Es ist der Gedanke, dass es auch ein reizvoller Ausblick ist, zu einer Schöpfung zu gelangen, die eine „Form autistischer Perfektion“ als eine Form der Schöpfung darstellt, während man eine gewisse erhabene Schönheit in der Existenz eines so hochreinen „Echos des Selbst“ empfindet.
Damit ein solches „Echo des Selbst“ kreativ ist, wäre es wichtig, dass es sich um eine bewusst gewählte Schließung (Okklusion) handelt. Denn während Wiederholung aus unbewusster Trägheit zu Stagnation oder Regression führen kann, hat eine absichtliche Schließung das Potenzial, zu einer Läuterung der Form zu werden.

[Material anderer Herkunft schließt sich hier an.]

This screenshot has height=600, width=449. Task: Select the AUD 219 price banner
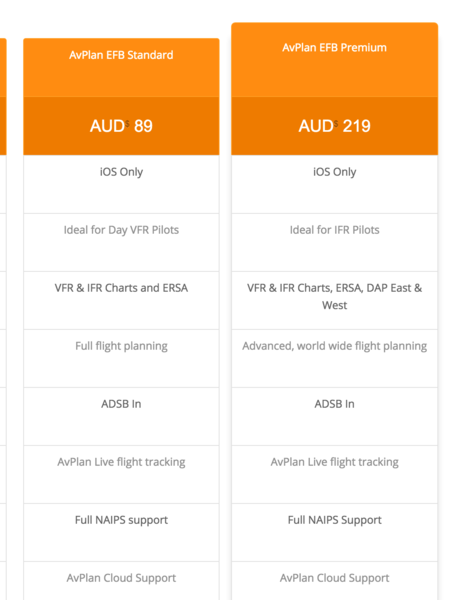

Das Werk(e) als Korpus in Bewegung
Als Antwort auf meine Gedanken stellte die KI die Frage: „Wie unterscheiden Sie zwischen einer Form autistischer Perfektion und kreativer Stagnation oder Regression?“
Daraufhin ging ich zur Prämisse der Frage selbst zurück und dachte: „Ist diese Unterscheidung überhaupt notwendig?“
Und ich entschied mich, diese Frage nicht unter dem Gesichtspunkt der Beurteilung der Qualität einzelner Werke anzugehen, sondern aus der Perspektive, sie alle als einen einzigen praktischen Fluss der „Geschichte des Autors“ zu betrachten – das heißt, als einen „Werkkorpus als ein Korpus in Bewegung“.
Indem ich einen Überblick über die Flugbahn der durch den Dialog mit der kompositorischen KI entstandenen musikalischen Werke gewinne, sollte ich in der Lage sein zu beobachten, wohin mein inneres Selbst steuert – den „Grad der Reinheit (Autismus)“.
Die Betrachtung dieses „Korpus in Bewegung“ wird eine unverzichtbare Meta-Selbstbewertung sein, um das eigene Wachstum und die Veränderungen objektiv zu beobachten und die Richtung für die nächste Schöpfung zu bestimmen.
Eindrücke
Durch die oben beschriebene Diskussion und Reflexion mit der KI habe ich das Gefühl, dass ich bei der Verbalisierung eines Aspekts meiner Herangehensweise an die kompositorische KI Fortschritte gemacht habe.
Mein vorläufiger Eindruck diesmal ist, dass die KI-Komposition das Potenzial hat, nicht nur ein bequemes Werkzeug zu sein, sondern auch ein „neuer Spiegel“, um die eigene kreative Philosophie zu hinterfragen und das eigene Innere zu erforschen.
Und ich glaube, dass dieser „Spiegel“ in gewissem Sinne etwas ist, das für den Autor allzu offensichtlich ist, aber bisher nicht klar verbalisiert wurde, und er einen zwingt, sich solchen „blinden Flecken“ zu stellen.